** Opening DATA TO EXAMINE block **

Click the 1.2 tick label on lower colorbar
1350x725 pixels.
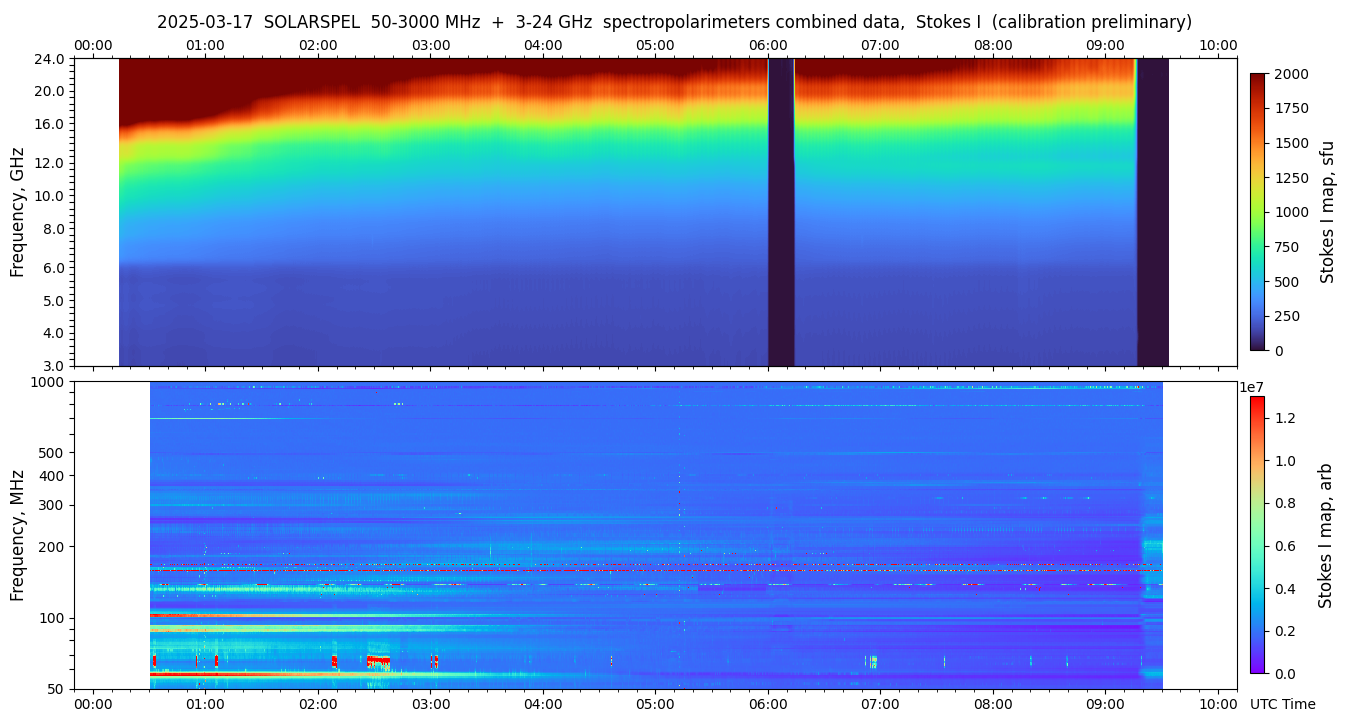coord(1285,418)
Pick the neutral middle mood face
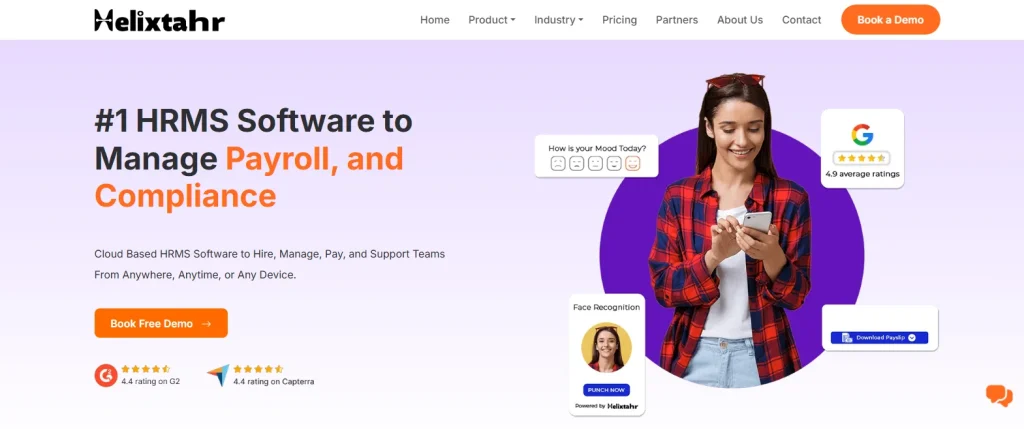Image resolution: width=1024 pixels, height=429 pixels. (x=595, y=163)
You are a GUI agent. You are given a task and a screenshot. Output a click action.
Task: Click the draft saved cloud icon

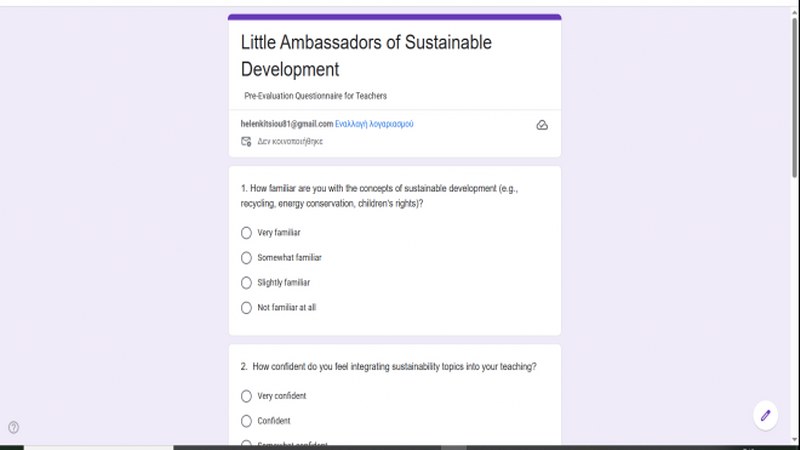click(x=542, y=125)
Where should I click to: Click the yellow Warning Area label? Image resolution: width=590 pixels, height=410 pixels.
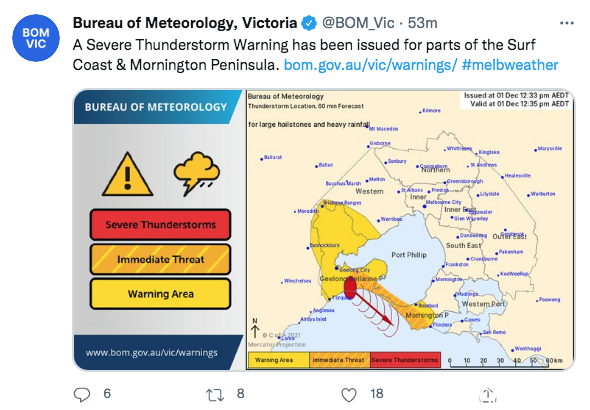point(160,294)
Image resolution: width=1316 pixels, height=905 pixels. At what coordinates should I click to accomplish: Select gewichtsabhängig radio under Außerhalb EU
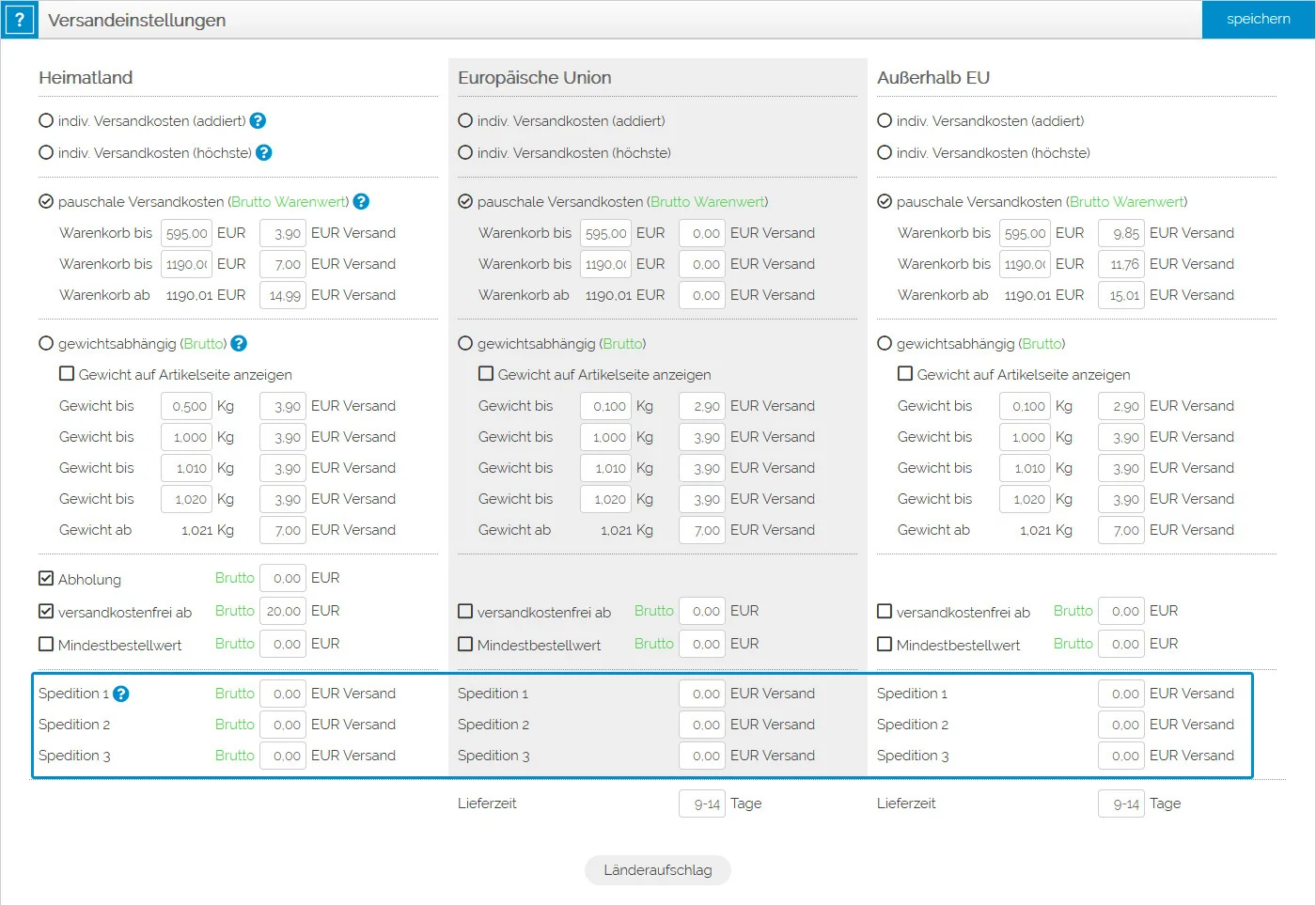click(885, 344)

** Closing DATA TO EXAMINE block **

--- TO DO ---
Each entry above must be restated word for word; the pictures stay out of the copy.

--- SOLUTION FOR THIS PROBLEM ---
Click the 1.2 tick label on lower colorbar
1350x725 pixels.
coord(1285,418)
Pick the neutral middle mood face
Image resolution: width=1024 pixels, height=429 pixels. (x=595, y=163)
You are a GUI agent. You are given a task and a screenshot. Output a click action.
Task: Click the draft saved cloud icon

click(x=542, y=125)
Where should I click to: Click the yellow Warning Area label? Image resolution: width=590 pixels, height=410 pixels.
point(160,294)
Image resolution: width=1316 pixels, height=905 pixels. At what coordinates should I click to accomplish: Select gewichtsabhängig radio under Außerhalb EU
click(885, 344)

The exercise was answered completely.